Exercise
Render every line of the rows below as a Markdown table with two columns, No. and Text, numbering each line and leaving out blank lines.

start Data listing

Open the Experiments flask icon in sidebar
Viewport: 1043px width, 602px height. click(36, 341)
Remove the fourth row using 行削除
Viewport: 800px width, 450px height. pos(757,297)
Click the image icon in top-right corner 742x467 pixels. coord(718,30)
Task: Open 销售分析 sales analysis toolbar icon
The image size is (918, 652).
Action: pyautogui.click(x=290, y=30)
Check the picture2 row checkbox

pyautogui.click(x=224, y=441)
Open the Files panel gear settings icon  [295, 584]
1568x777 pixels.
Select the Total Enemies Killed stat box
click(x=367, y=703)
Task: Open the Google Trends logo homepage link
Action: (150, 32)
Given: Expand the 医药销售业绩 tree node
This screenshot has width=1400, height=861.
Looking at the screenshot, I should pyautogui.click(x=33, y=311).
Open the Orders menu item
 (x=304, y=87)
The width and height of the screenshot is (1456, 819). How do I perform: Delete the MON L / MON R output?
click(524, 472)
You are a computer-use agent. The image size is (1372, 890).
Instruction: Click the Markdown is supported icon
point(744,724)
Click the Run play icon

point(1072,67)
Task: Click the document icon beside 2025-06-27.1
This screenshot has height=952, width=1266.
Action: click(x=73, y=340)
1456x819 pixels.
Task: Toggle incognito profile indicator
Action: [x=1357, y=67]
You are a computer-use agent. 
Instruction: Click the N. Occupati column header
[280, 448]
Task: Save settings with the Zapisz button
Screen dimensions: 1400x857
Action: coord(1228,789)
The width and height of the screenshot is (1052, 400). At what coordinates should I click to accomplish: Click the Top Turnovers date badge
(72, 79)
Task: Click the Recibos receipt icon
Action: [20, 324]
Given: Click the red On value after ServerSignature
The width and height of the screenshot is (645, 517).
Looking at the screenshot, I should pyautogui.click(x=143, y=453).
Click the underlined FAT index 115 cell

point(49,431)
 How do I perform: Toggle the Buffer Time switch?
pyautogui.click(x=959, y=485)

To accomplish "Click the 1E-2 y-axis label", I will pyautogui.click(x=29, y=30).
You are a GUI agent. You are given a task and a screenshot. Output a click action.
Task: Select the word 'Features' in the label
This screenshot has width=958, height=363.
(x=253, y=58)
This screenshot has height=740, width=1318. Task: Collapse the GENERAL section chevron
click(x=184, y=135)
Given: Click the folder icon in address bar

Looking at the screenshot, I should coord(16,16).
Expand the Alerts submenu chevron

end Data listing

Expected answer
| No. | Text |
|---|---|
| 1 | Open the Experiments flask icon in sidebar |
| 2 | Viewport: 1043px width, 602px height. click(36, 341) |
| 3 | Remove the fourth row using 行削除 |
| 4 | Viewport: 800px width, 450px height. pos(757,297) |
| 5 | Click the image icon in top-right corner 742x467 pixels. coord(718,30) |
| 6 | Task: Open 销售分析 sales analysis toolbar icon |
| 7 | The image size is (918, 652). |
| 8 | Action: pyautogui.click(x=290, y=30) |
| 9 | Check the picture2 row checkbox |
| 10 | pyautogui.click(x=224, y=441) |
| 11 | Open the Files panel gear settings icon  [295, 584] |
| 12 | 1568x777 pixels. |
| 13 | Select the Total Enemies Killed stat box |
| 14 | click(x=367, y=703) |
| 15 | Task: Open the Google Trends logo homepage link |
| 16 | Action: (150, 32) |
| 17 | Given: Expand the 医药销售业绩 tree node |
| 18 | This screenshot has width=1400, height=861. |
| 19 | Looking at the screenshot, I should pyautogui.click(x=33, y=311). |
| 20 | Open the Orders menu item |
| 21 |  (x=304, y=87) |
| 22 | The width and height of the screenshot is (1456, 819). How do I perform: Delete the MON L / MON R output? |
| 23 | click(524, 472) |
| 24 | You are a computer-use agent. The image size is (1372, 890). |
| 25 | Instruction: Click the Markdown is supported icon |
| 26 | point(744,724) |
| 27 | Click the Run play icon |
| 28 | point(1072,67) |
| 29 | Task: Click the document icon beside 2025-06-27.1 |
| 30 | This screenshot has height=952, width=1266. |
| 31 | Action: click(x=73, y=340) |
| 32 | 1456x819 pixels. |
| 33 | Task: Toggle incognito profile indicator |
| 34 | Action: [x=1357, y=67] |
| 35 | You are a computer-use agent.  |
| 36 | Instruction: Click the N. Occupati column header |
| 37 | [280, 448] |
| 38 | Task: Save settings with the Zapisz button |
| 39 | Screen dimensions: 1400x857 |
| 40 | Action: coord(1228,789) |
| 41 | The width and height of the screenshot is (1052, 400). At what coordinates should I click to accomplish: Click the Top Turnovers date badge |
| 42 | (72, 79) |
| 43 | Task: Click the Recibos receipt icon |
| 44 | Action: [20, 324] |
| 45 | Given: Click the red On value after ServerSignature |
| 46 | The width and height of the screenshot is (645, 517). |
| 47 | Looking at the screenshot, I should pyautogui.click(x=143, y=453). |
| 48 | Click the underlined FAT index 115 cell |
| 49 | point(49,431) |
| 50 |  How do I perform: Toggle the Buffer Time switch? |
| 51 | pyautogui.click(x=959, y=485) |
| 52 | To accomplish "Click the 1E-2 y-axis label", I will pyautogui.click(x=29, y=30). |
| 53 | You are a GUI agent. You are given a task and a screenshot. Output a click action. |
| 54 | Task: Select the word 'Features' in the label |
| 55 | This screenshot has width=958, height=363. |
| 56 | (x=253, y=58) |
| 57 | This screenshot has height=740, width=1318. Task: Collapse the GENERAL section chevron |
| 58 | click(x=184, y=135) |
| 59 | Given: Click the folder icon in address bar |
| 60 | Looking at the screenshot, I should coord(16,16). |
| 61 | Expand the Alerts submenu chevron |